Think about how a human programmer approaches a hard problem. You don't just write code top-to-bottom and hope it works. You consider multiple approaches, mentally simulate each one, test the most promising, backtrack when something fails, and use failure information to guide your next attempt. You're doing tree search — exploring multiple branches of a decision tree, using evaluation and backtracking to find the best path.

The game of Go was cracked by exactly this kind of planning. AlphaGo used Monte Carlo Tree Search to explore millions of possible move sequences, guided by a value network that estimated how good each board position was. What if we could do the same thing for language model agents?

That's LATS. Take MCTS — the algorithm behind AlphaGo — and adapt it for LM agents. Instead of Go moves, the agent generates reasoning steps and actions. Instead of a trained value network, the LM itself evaluates how promising each path looks. Instead of just internal simulation, the agent actually executes actions in the real environment and gets real feedback. And when a path fails, the LM reflects on why it failed, storing that wisdom for future attempts.

What is the fundamental limitation of ReAct-style LM agents that LATS addresses?
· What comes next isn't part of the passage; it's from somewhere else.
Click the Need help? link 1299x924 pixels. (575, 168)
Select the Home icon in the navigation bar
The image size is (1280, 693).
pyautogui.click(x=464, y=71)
Chapter 1: The Key Insight

LATS's central idea is surprisingly elegant: a pretrained LM can serve triple duty as the agent (action generator), the value function (state evaluator), and the reflector (failure analyzer). This means you can run full MCTS using nothing but a single language model plus an environment.

Why this works for LMs but not for traditional RL

MCTS normally has a major requirement: you need a world model that can simulate forward from any state, and you need to be able to revert to any previous state. In chess or Go, this is easy — just copy the board. In Atari, you save and restore the emulator state. But for general decision-making, building a world model is hard.
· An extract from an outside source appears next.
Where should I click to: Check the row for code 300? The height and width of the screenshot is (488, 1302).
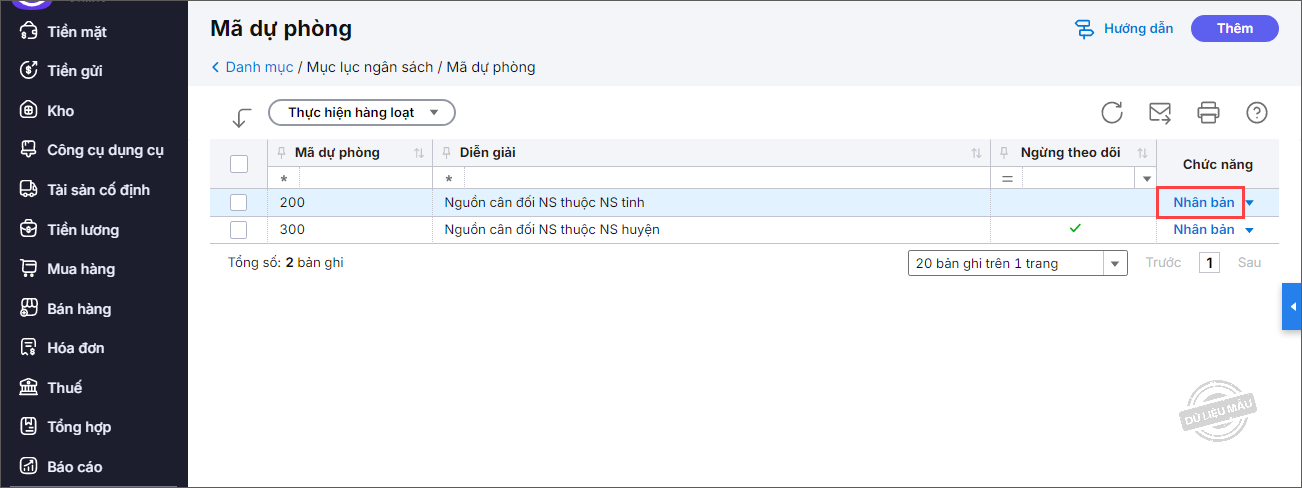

LM tasks have a special property that makes this trivial. The "state" in an LM task is just a text sequence: the original prompt, the actions taken so far, and the observations received. To revert to any previous state, you literally copy-paste the earlier text context. No world model needed. No state restoration needed. You just trim the conversation and branch from there.

The key enabling property: In most LM tasks, you can revert to any previous state by setting the input to the historical text context. This makes tree search essentially free — branching is just prompt manipulation. This observation, combined with the LM's ability to generate actions, evaluate states, AND reflect on failures, is what makes LATS possible.

Three roles, one model

Role 1: Agent
The LM generates candidate actions (reasoning + acting) at each node
Role 2: Value Function
The LM evaluates how promising each state is (with environment feedback)
Role 3: Reflector
When a trajectory fails, the LM analyzes why and generates a verbal reflection

The value function deserves special attention. In standard MCTS (like AlphaGo), the value function is a trained neural network. In LATS, the LM evaluates a state by reasoning about it after receiving environment feedback. This is the key difference from Tree-of-Thought, which evaluates states using only the LM's internal knowledge. Environment feedback grounds the evaluation in reality, avoiding hallucinated assessments.

Self-reflection is the other differentiator. When a complete trajectory fails (e.g., the code doesn't pass tests, or the answer is wrong), the LM is prompted to analyze the failure and suggest improvements. These reflections are stored in memory and added to future prompts, giving the agent a "semantic gradient signal" — richer than a scalar reward, because it explains what went wrong in natural language.

Why can LATS run MCTS without training a separate world model?

Chapter 2: MCTS Background

Before diving into LATS, let's build solid intuition for Monte Carlo Tree Search. MCTS is the engine under the hood — understanding it is non-negotiable.

The decision tree

Imagine every decision your agent could make as a tree. The root is the starting state. Each edge is an action. Each node is the state you reach after taking that action. Leaves are terminal states where the task is done (success or failure). The goal: find the path from root to a successful leaf.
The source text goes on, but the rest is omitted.